::: Reading text
My reflection is shifting. Just like life.

family, fitness and nutrition, friendship

Grind It Out

The showdown took place today. A competitive event. A grind session of sorts. A last-minute change-your-weekend-plans type of gathering. Of course, sometimes the best ideas and memories are made on short or no notice. I mean you really can’t guarantee fun, it just happens when I have a bad idea. Like this one, of course. 

Really, it was just a local CrossFit competition but there were friends that were teammates and competitors. That’s kind of the thrill of the event. The more. The merrier. The crazier.  There was even family competing against family. Talk about a shit storm and I didn’t even mention the judging. Those judges that you know who no rep you for your error and you get mad about it. They are just doing the job they volunteered for.

No matter which way you look at it, the group was getting their fitness on. No matter who was on each team. Recharging their competition batteries. They were putting Corona and all its cancellations in the back seat. A much needed mindset for me anyways.

99 Problems and a Lift Ain’t One of them

Purple Reign

Cheet Cheat Never Beat

The crazy names above are three of the teams I’m highlighting in this post. My friends and family. We all showed up and we worked our asses for four grueling workouts. See below for proof. Close to 30 teams participated overall. A great turnout with today’s restrictive environment.

We all battled hard to overcome injuries, movement challenges and our minds. Our minds are a powerful tool and I have written about its power and complexities in the past. Today I saw both in action across many people.

The power of I can vs. I can’t. The power of persevering. The power of overcoming self-doubt. The power of taking action when you really don’t want to. I saw personal firsts. Personal bests. Injuries-some temporary, some sidelining and some just irritating. Wherever my fellow athletes fell on the spectrum there was always somebody there to pick them up.

A hug, a high five, a fist pump, a sign, a cheer, a roar, and so much more. This is what CrossFit is about. Community. Challenges. Digging deep. Mental toughness. Pushing yourself beyond your perceived limits. Why doesn’t everyone do it? Because it’s hard. It’s physically hard. Emotionally hard. Mentally draining. All of those factors are magnified in a CrossFit competition! Magnified beyond recognition.

You are physically fatigued. You are mentally weak. You are low on gas in the emotions tank. None of that matters though. You are an athlete. You are competing for a spot on the podium or some other significance. Whatever your reason, you are there competing. Doing your best. No time for excuses. You are on a stage. No matter how big or small the stage, you are in the spotlight as a competitor.

I loved this competition. Not because I won because I didn’t. I watched my daughter compete in her first competition. I watched her achieve things she didn’t think she could. I saw her embrace new relationships and partner through adversity. I saw her cry when she felt defeated. I heard her say at the end of it all that it was fun. I can’t wait for the next one. I’m going to be better next time. How awesome is that? The lessons she learned today will springboard her in many parts of her life and I get a front row seat to watch that growth. Simply amazing!

Whenever I can compete with my kids in a CrossFit competition, race, or business I will jump at the chance. I will put so much to the side to do it. It’s memories like these I will cherish for a lifetime. It’s an opportunity that everyone has. An opportunity many won’t seize. An opportunity I desire. 

My fitness journey is a work in progress. It has been for most of my life and it will be for many more years. In light of the recent passing of notorious RBG, I hope to still be CrossFitting my way when I’m in my 80s. Hats off to some of my competition pals. This photo isn’t all-inclusive but it is a glimpse. All warriors in a way battling their own fitness journey and I’m happy to part of their story as much as they are a part of mine.

My emotional tank is overflowing.

My mind is dancing to an amazing anthem.

My physical aches are temporary and none required a bandaid.

Big win here. Today was a success and then some.

Last minute decisions do indeed make for amazing memories.
::::::
Task item => In the post about the local CrossFit competition, roughly how many teams took part overall?
::: Data to examine
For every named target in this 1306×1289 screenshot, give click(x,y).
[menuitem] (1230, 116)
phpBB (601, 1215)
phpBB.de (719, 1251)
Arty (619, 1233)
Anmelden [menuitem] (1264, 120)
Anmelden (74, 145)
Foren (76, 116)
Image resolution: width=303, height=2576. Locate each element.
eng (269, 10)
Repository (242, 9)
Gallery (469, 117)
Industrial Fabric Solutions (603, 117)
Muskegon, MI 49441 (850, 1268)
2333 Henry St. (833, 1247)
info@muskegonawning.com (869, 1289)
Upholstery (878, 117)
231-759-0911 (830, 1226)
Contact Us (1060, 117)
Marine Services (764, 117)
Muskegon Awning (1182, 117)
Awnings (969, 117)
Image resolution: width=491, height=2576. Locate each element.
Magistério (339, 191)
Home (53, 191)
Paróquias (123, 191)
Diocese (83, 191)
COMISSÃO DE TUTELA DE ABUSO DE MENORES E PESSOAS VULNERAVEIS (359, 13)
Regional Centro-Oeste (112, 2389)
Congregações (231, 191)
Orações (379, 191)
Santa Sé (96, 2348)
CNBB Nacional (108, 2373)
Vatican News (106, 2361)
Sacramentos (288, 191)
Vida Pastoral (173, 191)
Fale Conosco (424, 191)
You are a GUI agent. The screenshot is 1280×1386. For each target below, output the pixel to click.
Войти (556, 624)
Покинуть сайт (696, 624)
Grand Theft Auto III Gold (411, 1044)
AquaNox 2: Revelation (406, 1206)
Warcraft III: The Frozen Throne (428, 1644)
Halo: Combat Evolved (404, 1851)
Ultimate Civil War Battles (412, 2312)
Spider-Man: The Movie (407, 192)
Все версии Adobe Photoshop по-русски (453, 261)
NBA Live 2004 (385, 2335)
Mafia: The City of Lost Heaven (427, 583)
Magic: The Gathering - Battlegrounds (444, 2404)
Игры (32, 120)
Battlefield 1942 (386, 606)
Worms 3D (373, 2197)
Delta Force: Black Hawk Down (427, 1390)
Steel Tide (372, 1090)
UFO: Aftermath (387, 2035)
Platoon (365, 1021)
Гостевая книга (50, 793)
::::::
Reply to the exercise => Close to 30 teams participated.